▶ **WORK INSTRUCTION**
Repeat exactly, and only, the lines from the one containing "This screenshot has width=1389, height=868." through the last line of the data below.

▶ **EXERCISE INPUT**
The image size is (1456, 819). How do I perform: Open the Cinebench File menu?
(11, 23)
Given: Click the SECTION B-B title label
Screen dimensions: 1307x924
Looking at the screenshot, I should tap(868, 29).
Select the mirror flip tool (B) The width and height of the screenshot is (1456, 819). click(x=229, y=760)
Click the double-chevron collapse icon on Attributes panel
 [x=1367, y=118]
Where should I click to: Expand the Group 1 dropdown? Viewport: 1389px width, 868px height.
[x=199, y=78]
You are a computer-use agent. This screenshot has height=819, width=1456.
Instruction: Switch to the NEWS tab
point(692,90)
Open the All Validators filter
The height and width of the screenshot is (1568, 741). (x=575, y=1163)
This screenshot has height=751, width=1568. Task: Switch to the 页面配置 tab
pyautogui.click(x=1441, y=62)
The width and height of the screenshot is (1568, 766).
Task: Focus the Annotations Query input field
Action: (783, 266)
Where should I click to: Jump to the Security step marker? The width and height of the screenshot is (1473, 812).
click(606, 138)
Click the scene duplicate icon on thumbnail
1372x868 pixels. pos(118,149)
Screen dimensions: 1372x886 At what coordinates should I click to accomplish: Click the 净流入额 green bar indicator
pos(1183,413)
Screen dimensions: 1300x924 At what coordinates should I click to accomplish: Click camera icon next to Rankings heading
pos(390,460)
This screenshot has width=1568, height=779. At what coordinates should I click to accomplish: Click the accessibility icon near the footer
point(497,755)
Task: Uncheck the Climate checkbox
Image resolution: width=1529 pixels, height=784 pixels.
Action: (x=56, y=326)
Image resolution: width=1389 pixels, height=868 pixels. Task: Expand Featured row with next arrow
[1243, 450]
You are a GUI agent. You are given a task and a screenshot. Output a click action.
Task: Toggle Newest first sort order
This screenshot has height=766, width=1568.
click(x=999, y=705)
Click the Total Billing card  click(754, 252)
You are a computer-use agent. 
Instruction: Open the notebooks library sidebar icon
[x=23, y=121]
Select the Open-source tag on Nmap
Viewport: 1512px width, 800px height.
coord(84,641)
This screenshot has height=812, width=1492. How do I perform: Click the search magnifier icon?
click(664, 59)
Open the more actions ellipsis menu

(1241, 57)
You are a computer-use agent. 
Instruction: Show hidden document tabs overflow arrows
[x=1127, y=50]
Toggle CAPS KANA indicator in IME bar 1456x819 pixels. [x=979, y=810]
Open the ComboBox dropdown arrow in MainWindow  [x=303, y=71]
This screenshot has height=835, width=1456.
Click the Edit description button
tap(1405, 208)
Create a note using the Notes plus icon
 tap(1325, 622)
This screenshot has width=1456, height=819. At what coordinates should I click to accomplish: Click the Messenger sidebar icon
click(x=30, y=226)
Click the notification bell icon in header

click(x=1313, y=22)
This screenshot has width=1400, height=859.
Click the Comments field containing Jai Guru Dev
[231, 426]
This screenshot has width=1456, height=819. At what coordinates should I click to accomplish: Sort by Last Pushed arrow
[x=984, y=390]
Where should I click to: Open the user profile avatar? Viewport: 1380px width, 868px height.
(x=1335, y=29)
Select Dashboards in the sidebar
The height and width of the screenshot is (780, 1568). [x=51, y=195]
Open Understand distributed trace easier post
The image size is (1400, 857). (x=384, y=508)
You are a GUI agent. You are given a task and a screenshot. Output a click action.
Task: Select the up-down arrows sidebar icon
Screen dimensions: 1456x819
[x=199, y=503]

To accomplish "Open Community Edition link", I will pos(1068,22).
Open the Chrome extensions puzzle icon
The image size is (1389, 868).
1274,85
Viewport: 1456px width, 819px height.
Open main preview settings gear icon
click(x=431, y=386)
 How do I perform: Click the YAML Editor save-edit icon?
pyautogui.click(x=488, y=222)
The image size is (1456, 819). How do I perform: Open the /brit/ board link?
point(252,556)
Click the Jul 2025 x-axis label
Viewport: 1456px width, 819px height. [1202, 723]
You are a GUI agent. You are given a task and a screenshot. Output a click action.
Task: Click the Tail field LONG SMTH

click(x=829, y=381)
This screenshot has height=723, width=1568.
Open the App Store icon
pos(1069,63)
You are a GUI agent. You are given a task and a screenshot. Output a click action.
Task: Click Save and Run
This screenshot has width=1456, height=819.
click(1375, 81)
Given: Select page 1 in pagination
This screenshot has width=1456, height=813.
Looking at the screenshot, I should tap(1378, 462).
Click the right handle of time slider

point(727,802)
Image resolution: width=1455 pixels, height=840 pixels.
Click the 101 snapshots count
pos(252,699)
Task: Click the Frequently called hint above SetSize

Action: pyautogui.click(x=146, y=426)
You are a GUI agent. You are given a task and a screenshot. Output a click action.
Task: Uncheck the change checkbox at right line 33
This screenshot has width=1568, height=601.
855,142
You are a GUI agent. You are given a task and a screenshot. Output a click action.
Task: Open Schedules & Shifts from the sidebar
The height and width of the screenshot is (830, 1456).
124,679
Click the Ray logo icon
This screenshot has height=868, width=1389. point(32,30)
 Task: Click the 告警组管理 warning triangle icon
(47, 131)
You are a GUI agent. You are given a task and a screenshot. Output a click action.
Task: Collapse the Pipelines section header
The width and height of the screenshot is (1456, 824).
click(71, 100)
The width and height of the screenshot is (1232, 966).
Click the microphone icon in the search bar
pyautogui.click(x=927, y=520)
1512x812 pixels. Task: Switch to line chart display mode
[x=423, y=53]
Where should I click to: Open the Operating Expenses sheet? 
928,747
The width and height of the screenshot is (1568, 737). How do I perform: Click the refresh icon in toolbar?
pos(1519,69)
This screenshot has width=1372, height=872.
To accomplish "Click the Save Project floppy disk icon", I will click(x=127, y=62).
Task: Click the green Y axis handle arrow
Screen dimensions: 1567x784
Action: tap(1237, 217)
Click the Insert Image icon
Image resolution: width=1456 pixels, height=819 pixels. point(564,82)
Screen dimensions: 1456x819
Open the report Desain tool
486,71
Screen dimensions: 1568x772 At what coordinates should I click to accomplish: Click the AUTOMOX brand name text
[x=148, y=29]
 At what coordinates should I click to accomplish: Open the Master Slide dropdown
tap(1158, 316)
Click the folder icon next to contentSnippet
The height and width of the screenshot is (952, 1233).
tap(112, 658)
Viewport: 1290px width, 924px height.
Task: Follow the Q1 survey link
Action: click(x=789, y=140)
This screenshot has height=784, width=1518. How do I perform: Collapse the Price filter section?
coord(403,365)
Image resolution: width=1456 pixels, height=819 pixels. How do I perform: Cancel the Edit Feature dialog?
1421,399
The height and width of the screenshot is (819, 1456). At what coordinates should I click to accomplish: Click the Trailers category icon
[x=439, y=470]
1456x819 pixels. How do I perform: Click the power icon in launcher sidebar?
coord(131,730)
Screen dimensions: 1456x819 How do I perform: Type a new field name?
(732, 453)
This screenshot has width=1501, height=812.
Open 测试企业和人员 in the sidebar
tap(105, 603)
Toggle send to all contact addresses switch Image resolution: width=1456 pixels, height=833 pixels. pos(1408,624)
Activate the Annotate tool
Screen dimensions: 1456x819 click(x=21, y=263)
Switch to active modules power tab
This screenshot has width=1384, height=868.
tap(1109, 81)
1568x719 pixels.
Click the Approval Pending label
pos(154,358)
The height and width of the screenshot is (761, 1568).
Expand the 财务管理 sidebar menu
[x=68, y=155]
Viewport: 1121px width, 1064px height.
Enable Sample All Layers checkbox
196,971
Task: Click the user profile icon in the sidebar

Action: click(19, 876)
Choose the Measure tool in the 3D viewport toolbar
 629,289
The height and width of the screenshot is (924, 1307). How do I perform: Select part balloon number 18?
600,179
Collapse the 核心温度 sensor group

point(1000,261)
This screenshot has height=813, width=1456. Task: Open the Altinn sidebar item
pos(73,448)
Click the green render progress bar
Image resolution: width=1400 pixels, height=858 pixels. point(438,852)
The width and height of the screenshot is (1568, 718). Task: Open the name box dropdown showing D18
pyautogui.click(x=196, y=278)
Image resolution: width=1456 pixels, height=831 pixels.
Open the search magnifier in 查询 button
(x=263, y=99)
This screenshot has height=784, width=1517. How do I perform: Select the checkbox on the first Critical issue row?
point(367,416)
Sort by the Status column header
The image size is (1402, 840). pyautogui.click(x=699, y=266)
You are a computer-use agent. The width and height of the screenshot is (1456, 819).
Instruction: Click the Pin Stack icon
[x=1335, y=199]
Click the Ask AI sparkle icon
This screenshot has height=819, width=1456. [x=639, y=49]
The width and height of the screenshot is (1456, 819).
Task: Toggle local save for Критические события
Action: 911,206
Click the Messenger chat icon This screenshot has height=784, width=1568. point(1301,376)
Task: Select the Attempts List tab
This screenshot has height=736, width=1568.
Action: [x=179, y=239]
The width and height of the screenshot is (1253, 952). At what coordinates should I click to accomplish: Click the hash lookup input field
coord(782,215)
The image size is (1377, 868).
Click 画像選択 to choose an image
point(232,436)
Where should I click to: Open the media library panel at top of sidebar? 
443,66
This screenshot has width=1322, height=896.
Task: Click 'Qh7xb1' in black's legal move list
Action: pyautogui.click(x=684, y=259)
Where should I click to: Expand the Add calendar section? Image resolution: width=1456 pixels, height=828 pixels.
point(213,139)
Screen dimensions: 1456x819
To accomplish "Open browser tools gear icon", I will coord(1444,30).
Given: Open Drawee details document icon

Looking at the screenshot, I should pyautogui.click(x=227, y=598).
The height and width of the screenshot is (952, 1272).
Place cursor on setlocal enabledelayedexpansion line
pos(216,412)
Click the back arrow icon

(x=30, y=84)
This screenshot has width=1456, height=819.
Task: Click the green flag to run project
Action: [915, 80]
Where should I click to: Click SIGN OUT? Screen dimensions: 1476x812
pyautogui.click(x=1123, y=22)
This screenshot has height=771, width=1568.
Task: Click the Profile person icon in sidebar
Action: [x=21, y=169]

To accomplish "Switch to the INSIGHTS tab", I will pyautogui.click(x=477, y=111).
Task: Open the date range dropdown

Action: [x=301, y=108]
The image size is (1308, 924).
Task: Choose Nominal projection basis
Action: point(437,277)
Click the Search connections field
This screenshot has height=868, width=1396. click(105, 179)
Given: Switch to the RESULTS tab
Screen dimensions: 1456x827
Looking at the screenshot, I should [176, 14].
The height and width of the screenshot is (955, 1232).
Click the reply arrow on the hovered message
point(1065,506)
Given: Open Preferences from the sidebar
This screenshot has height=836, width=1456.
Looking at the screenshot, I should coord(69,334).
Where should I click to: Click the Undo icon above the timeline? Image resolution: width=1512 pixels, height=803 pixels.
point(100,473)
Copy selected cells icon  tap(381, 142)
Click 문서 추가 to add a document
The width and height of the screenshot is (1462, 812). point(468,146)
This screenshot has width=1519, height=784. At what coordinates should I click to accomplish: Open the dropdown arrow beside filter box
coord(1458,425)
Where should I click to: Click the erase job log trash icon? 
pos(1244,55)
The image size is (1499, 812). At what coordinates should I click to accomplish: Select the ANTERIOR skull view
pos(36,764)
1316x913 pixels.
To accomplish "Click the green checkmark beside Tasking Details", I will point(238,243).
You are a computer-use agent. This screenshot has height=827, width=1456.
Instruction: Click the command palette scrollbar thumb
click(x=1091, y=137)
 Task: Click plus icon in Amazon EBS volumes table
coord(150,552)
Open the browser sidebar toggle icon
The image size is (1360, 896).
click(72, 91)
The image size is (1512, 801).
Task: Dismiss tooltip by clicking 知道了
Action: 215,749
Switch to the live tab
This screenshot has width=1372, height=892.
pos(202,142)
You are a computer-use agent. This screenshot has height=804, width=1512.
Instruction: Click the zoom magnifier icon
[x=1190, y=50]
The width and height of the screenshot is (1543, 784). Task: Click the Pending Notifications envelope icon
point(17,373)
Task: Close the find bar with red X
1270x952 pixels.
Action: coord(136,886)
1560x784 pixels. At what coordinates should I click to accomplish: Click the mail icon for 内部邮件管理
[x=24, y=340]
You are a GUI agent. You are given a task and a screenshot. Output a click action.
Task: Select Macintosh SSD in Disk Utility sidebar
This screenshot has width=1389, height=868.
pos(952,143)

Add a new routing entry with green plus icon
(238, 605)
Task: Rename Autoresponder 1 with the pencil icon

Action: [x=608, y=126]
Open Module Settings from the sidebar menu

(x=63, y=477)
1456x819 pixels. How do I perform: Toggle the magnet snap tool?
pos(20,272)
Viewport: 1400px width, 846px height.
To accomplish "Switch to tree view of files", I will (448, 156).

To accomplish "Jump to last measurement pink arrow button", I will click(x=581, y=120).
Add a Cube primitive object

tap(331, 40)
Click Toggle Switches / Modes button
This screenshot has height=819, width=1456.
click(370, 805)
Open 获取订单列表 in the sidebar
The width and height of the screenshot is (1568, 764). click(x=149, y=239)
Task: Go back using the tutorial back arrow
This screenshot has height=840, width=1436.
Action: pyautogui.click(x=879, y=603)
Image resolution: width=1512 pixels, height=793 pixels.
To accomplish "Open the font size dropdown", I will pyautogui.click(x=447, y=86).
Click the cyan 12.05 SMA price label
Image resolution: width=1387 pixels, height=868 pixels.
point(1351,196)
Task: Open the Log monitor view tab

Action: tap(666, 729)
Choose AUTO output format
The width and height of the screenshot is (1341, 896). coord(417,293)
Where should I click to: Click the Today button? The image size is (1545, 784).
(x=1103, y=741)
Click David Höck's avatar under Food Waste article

▶ **RESULT OF THE EXERCISE**
This screenshot has width=1389, height=868.
pos(952,143)

Add a new routing entry with green plus icon
(238, 605)
Task: Rename Autoresponder 1 with the pencil icon

Action: [x=608, y=126]
Open Module Settings from the sidebar menu

(x=63, y=477)
1456x819 pixels. How do I perform: Toggle the magnet snap tool?
pos(20,272)
Viewport: 1400px width, 846px height.
To accomplish "Switch to tree view of files", I will (448, 156).

To accomplish "Jump to last measurement pink arrow button", I will click(x=581, y=120).
Add a Cube primitive object

tap(331, 40)
Click Toggle Switches / Modes button
This screenshot has height=819, width=1456.
click(370, 805)
Open 获取订单列表 in the sidebar
The width and height of the screenshot is (1568, 764). click(x=149, y=239)
Task: Go back using the tutorial back arrow
This screenshot has height=840, width=1436.
Action: pyautogui.click(x=879, y=603)
Image resolution: width=1512 pixels, height=793 pixels.
To accomplish "Open the font size dropdown", I will pyautogui.click(x=447, y=86).
Click the cyan 12.05 SMA price label
Image resolution: width=1387 pixels, height=868 pixels.
point(1351,196)
Task: Open the Log monitor view tab

Action: tap(666, 729)
Choose AUTO output format
The width and height of the screenshot is (1341, 896). coord(417,293)
Where should I click to: Click the Today button? The image size is (1545, 784).
(x=1103, y=741)
Click David Höck's avatar under Food Waste article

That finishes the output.